New bed and breakfast tests law in California

SANTA CRUZ, Calif. - Andrea Tischler is perched atop ground zero of
California's escalating medicinal-marijuana wars.

On Thursday, she and a partner opened the nation's first "bed, bud and
breakfast," a cozy Victorian inn with a backyard oasis where medicinal-pot
users can fire up right next to the clothing-optional hot tub.

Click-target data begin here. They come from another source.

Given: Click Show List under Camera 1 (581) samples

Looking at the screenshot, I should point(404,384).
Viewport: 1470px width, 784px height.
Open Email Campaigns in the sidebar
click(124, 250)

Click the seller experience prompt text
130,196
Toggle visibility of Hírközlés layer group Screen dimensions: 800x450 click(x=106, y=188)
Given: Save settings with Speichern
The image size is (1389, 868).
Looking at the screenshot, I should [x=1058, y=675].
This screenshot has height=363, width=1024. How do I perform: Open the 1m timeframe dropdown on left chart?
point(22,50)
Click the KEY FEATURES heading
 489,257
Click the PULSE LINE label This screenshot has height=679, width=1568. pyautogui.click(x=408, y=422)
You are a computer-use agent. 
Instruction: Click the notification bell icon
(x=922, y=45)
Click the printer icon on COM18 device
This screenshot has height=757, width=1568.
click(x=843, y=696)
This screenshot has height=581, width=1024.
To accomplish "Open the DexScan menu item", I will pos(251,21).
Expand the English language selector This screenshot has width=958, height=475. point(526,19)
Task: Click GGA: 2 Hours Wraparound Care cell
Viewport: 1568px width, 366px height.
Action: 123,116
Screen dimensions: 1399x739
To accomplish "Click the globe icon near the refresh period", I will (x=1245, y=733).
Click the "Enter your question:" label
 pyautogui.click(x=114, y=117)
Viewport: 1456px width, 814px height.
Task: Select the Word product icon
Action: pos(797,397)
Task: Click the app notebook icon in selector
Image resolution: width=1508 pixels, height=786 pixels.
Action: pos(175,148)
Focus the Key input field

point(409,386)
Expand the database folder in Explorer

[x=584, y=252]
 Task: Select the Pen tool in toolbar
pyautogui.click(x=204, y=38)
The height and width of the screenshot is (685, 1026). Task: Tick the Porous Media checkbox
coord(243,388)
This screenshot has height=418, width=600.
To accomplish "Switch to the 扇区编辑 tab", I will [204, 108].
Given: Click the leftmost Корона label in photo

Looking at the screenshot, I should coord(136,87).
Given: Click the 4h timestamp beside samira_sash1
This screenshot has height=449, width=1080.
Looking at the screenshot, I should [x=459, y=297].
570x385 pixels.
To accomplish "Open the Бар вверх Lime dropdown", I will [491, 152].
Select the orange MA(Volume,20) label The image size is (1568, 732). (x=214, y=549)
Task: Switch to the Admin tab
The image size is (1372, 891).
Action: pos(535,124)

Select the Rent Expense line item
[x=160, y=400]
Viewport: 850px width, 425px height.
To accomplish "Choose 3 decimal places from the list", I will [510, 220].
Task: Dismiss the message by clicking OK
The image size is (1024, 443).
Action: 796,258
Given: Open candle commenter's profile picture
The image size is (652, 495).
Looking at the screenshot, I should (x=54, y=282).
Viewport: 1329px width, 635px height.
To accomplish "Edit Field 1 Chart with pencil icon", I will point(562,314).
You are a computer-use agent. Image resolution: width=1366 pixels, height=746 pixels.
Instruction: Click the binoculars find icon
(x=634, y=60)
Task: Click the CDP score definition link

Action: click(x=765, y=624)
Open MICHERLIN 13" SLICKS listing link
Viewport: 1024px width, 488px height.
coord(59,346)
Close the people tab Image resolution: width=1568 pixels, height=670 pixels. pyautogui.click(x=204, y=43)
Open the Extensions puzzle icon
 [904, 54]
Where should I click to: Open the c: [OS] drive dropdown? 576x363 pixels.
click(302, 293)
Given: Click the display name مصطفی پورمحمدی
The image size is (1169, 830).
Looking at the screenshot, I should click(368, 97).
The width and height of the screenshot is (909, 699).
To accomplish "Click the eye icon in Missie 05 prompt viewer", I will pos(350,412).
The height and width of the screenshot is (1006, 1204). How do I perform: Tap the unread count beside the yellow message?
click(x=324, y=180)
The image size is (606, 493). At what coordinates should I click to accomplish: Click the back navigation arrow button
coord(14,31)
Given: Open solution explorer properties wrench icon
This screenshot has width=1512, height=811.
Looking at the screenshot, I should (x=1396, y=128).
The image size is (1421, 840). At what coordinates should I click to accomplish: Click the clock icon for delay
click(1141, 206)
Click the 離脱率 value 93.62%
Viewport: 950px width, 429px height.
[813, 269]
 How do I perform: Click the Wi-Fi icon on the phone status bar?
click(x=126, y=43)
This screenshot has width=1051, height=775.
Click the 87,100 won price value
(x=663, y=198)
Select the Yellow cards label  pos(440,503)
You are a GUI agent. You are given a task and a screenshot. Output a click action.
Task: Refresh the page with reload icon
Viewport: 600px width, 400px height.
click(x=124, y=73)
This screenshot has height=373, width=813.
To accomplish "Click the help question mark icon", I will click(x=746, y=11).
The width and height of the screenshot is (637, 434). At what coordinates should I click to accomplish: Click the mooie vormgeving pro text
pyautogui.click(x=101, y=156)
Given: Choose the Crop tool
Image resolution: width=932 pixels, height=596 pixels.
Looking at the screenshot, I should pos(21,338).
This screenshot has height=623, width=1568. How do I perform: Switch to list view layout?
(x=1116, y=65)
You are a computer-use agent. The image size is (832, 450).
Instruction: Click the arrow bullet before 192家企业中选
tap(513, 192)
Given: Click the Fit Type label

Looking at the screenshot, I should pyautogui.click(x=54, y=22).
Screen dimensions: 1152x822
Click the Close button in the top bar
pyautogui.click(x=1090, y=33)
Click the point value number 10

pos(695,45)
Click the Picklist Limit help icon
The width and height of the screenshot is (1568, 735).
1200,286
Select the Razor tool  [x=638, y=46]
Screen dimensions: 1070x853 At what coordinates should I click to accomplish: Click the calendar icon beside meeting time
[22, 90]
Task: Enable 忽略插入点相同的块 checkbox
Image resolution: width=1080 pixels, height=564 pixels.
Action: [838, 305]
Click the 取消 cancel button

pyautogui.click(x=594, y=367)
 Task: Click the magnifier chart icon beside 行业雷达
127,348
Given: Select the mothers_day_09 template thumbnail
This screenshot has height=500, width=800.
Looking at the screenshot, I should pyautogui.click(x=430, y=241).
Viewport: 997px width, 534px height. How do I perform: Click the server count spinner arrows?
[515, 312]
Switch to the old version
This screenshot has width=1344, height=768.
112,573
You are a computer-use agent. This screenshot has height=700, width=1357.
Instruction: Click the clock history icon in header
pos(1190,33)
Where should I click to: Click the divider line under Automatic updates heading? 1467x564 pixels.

"This inn will be a comfort zone for people with a medical need for
marijuana," said Tischler, a former schoolteacher. "While it may be the
nation's first, many more will follow."

The Compassion Flower Inn opened on the heels of a new city ordinance that
allows people with diseases such as AIDS, cancer and arthritis to legally
grow and use pot.

Defying federal authorities, Santa Cruz is one of several California
communities that has jump-started efforts to put the state's
medicinal-marijuana law into practice.

State voters passed Proposition 215 in 1996 to permit the sick to obtain
marijuana under a doctor's care.

But federal prosecutors stepped in and closed down six cannabis buyers clubs
in Northern California, saying marijuana use is still illegal under U.S.
law. State legislators have steered clear, backing off of a proposal for a
statewide cardholder system that would allow registered medicinal-marijuana
users, providers and growers to avoid arrest.

"This issue has been a political hot potato, and it's been hard for state
officials to reach any consensus," said Anthony Condotti, assistant city
attorney in Santa Cruz. "So cities and counties at the grass-roots level
have taken the lead."

Both the Santa Cruz law and the new bed and breakfast are being closely
monitored, not only by cities statewide, but also by the Clinton
administration.

"Our position continues to be that marijuana remains a prohibited controlled
substance," said Gretchen Michael, a U.S. Justice Department spokesman.
"What we say to people in Santa Cruz is that no matter what laws you pass,
the federal government could still come knocking."

Santa Cruz City Councilman Mike Rotkin said the city is not looking for a
fight with the federal government. "But the need for this law is so great,
it's worth the risk," Rotkin said. "How do you tell a cancer patient
enduring painful chemotherapy they can have morphine but not marijuana? It's
just so illogical."

The Santa Cruz ordinance was inspired by Valerie Corral, a
medicinal-marijuana user who has long provided free pot to dying friends and
relatives.

Since 1993, operating from a secret and isolated mountainside location, she
has helped run the nonprofit WO/MEN's Alliance for Medical Marijuana, which
has dispensed the drug free of charge to more than 200 sick and terminally
ill patients around Santa Cruz.

"To make this concept palatable to the feds, we've got to take the
profiteering out of medicinal marijuana," said Corral, who said she
regularly smokes pot to counteract the pain from epilepsy.